Set exercise — Recast the records from the line containing "The image size is (1568, 684)." through the line containing "Open the football" as a JSON list of strings, one string per line, leaving out blank lines.

Records excerpted from a collection —
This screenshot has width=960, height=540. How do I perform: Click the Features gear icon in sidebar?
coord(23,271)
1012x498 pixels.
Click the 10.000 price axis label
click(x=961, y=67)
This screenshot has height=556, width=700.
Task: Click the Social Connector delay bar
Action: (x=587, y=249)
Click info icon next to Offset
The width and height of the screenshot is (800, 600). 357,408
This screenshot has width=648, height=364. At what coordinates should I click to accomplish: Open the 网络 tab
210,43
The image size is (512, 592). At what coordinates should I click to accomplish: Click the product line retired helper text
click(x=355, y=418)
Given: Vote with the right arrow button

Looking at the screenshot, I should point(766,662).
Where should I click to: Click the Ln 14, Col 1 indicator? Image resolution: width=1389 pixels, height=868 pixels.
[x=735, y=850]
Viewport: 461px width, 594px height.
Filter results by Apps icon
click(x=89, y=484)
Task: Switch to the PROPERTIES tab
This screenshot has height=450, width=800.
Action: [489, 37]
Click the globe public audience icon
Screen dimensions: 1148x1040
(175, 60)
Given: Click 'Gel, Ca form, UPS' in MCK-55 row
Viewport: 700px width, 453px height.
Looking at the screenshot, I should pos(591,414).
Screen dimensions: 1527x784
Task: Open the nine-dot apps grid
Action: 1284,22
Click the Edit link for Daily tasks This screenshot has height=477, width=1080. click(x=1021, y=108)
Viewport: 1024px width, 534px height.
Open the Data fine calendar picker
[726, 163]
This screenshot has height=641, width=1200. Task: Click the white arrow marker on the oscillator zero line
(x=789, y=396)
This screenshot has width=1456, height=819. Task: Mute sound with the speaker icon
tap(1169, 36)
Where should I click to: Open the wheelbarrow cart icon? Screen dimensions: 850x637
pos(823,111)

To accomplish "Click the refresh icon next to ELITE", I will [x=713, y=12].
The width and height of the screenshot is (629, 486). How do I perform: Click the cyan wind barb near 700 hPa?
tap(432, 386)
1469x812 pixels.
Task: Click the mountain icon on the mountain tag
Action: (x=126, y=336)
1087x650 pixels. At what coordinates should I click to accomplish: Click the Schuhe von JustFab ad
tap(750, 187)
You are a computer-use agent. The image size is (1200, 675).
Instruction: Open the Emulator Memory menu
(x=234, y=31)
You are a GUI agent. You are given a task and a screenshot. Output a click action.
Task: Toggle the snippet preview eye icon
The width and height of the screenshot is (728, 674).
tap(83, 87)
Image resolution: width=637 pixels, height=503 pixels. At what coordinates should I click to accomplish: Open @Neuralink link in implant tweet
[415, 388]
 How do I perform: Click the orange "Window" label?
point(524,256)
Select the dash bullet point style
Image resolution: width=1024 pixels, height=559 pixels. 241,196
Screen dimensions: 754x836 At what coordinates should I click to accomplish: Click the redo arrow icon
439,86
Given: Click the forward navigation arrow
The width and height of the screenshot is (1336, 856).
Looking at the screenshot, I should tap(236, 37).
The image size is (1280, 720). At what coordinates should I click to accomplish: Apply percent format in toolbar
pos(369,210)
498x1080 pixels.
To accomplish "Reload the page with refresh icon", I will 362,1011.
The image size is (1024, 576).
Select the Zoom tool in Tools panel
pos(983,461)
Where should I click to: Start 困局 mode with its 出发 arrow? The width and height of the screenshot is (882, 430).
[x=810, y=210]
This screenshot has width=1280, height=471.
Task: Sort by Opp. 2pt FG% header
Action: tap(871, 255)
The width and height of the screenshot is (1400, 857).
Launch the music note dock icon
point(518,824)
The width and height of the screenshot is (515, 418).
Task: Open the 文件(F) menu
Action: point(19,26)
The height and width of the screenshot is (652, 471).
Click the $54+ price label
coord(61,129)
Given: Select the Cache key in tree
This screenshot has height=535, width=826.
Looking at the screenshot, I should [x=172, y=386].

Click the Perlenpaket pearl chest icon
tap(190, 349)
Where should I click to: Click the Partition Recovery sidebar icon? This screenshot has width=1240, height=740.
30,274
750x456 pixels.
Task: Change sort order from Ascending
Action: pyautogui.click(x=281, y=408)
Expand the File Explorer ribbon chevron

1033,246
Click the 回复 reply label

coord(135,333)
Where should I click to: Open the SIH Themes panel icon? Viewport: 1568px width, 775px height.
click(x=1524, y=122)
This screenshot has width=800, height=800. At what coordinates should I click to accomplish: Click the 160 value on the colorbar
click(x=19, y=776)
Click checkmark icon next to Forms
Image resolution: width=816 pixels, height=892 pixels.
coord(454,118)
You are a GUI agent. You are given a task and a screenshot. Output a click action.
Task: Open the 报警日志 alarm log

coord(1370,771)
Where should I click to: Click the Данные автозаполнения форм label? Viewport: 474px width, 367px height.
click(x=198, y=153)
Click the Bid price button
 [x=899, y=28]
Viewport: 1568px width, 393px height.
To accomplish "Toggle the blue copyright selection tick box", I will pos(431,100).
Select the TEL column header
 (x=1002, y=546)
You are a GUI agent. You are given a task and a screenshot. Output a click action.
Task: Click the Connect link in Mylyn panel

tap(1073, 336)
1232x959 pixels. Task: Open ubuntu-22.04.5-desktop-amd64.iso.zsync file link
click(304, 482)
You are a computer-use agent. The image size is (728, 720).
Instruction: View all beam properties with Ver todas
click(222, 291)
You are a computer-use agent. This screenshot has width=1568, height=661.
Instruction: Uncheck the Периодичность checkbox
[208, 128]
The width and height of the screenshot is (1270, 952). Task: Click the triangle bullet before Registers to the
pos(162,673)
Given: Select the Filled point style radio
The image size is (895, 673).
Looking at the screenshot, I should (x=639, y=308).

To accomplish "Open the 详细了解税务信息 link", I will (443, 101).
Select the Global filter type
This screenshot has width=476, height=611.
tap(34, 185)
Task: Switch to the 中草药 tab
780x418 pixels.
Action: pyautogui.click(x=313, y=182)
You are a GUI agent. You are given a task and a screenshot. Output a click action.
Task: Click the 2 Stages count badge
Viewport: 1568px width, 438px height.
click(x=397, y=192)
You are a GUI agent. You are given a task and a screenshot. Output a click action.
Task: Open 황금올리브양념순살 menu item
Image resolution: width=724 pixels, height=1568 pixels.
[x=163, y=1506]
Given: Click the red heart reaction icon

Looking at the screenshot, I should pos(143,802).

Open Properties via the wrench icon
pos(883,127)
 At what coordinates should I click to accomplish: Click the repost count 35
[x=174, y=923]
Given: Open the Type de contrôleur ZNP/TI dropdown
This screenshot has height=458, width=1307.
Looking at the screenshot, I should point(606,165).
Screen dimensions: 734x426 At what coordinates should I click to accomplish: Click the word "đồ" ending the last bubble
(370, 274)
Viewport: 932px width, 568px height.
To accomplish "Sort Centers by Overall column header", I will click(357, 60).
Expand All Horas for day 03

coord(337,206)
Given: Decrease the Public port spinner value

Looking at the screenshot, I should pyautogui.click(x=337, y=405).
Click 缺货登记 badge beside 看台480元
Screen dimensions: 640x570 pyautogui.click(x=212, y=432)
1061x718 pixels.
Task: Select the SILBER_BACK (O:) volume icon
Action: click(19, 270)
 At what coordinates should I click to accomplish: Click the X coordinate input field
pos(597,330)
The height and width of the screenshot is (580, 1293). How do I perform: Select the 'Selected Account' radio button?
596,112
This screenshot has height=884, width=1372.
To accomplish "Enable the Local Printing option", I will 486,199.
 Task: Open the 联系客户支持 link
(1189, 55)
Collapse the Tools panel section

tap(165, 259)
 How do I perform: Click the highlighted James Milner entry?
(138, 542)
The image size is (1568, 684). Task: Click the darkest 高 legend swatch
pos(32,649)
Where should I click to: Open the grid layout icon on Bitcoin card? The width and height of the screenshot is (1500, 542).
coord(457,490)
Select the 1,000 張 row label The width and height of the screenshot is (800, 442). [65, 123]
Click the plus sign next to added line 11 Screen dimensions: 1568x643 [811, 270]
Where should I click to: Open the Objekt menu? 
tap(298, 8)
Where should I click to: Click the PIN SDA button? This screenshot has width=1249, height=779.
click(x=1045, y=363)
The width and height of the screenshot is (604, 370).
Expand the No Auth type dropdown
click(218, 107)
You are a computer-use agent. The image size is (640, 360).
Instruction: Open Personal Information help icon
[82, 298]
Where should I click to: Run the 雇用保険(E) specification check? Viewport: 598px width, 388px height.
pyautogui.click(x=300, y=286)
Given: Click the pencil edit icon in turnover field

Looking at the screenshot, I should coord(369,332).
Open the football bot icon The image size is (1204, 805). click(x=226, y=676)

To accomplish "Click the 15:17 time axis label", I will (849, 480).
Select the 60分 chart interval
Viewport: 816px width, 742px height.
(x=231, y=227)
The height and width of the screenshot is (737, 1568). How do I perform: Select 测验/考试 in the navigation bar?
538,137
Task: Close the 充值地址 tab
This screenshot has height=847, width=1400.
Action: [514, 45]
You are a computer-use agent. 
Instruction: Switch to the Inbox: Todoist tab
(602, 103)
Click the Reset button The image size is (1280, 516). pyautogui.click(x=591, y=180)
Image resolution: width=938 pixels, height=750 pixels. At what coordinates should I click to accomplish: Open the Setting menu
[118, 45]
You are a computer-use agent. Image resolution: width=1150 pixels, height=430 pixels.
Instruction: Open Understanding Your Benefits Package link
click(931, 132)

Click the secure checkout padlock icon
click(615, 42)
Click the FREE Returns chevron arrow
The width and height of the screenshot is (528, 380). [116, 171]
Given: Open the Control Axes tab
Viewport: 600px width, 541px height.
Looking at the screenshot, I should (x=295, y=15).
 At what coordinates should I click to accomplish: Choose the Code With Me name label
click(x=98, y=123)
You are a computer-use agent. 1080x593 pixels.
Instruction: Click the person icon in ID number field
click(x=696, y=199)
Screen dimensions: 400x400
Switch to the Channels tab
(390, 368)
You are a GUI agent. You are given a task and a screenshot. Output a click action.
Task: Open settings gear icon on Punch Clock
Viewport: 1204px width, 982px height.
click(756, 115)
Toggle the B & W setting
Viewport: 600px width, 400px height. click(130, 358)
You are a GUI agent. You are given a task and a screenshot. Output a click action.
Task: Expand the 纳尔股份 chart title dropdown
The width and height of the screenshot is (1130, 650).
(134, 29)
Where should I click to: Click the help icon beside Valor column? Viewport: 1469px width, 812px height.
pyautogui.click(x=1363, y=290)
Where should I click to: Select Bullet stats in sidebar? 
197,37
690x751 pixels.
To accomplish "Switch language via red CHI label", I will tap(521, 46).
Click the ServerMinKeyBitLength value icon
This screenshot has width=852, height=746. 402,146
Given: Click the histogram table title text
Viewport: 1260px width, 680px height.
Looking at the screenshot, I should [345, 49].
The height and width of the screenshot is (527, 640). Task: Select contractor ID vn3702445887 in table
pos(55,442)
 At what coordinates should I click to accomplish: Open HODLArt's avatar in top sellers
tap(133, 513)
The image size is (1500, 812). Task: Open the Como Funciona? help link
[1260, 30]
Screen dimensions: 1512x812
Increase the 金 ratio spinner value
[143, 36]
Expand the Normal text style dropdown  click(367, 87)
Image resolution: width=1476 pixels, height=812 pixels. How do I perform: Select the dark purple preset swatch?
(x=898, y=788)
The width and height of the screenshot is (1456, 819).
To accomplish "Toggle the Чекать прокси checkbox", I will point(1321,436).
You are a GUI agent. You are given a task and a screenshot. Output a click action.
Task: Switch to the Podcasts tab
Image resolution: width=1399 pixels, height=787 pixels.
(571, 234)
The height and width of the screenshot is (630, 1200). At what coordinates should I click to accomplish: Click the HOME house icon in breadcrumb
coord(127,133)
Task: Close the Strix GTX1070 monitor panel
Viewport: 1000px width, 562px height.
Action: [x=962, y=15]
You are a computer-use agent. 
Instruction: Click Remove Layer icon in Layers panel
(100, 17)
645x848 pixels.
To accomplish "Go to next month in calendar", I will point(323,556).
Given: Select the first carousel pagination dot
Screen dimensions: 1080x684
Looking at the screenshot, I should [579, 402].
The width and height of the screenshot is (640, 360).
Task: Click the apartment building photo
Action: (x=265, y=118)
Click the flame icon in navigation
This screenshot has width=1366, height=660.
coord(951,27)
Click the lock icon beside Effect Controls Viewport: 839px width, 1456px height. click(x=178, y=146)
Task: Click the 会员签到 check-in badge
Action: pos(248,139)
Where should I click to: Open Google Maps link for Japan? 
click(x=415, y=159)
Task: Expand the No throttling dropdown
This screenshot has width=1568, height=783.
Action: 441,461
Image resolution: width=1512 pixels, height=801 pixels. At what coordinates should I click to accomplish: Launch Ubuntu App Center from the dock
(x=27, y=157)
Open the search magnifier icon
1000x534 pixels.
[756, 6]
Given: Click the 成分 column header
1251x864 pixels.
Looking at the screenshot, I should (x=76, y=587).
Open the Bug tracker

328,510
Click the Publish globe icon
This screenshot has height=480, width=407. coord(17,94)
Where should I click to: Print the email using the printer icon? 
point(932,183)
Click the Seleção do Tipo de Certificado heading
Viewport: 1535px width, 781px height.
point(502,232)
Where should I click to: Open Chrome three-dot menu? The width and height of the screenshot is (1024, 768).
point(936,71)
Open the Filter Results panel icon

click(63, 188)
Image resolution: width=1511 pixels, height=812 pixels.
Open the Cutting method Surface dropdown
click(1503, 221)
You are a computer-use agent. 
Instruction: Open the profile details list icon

Task answer —
[
  "The image size is (1568, 684). Task: Click the darkest 高 legend swatch",
  "pos(32,649)",
  "Where should I click to: Open the grid layout icon on Bitcoin card? The width and height of the screenshot is (1500, 542).",
  "coord(457,490)",
  "Select the 1,000 張 row label The width and height of the screenshot is (800, 442). [65, 123]",
  "Click the plus sign next to added line 11 Screen dimensions: 1568x643 [811, 270]",
  "Where should I click to: Open the Objekt menu? ",
  "tap(298, 8)",
  "Where should I click to: Click the PIN SDA button? This screenshot has width=1249, height=779.",
  "click(x=1045, y=363)",
  "The width and height of the screenshot is (604, 370).",
  "Expand the No Auth type dropdown",
  "click(218, 107)",
  "You are a computer-use agent. The image size is (640, 360).",
  "Instruction: Open Personal Information help icon",
  "[82, 298]",
  "Where should I click to: Run the 雇用保険(E) specification check? Viewport: 598px width, 388px height.",
  "pyautogui.click(x=300, y=286)",
  "Given: Click the pencil edit icon in turnover field",
  "Looking at the screenshot, I should coord(369,332).",
  "Open the football bot icon The image size is (1204, 805). click(x=226, y=676)"
]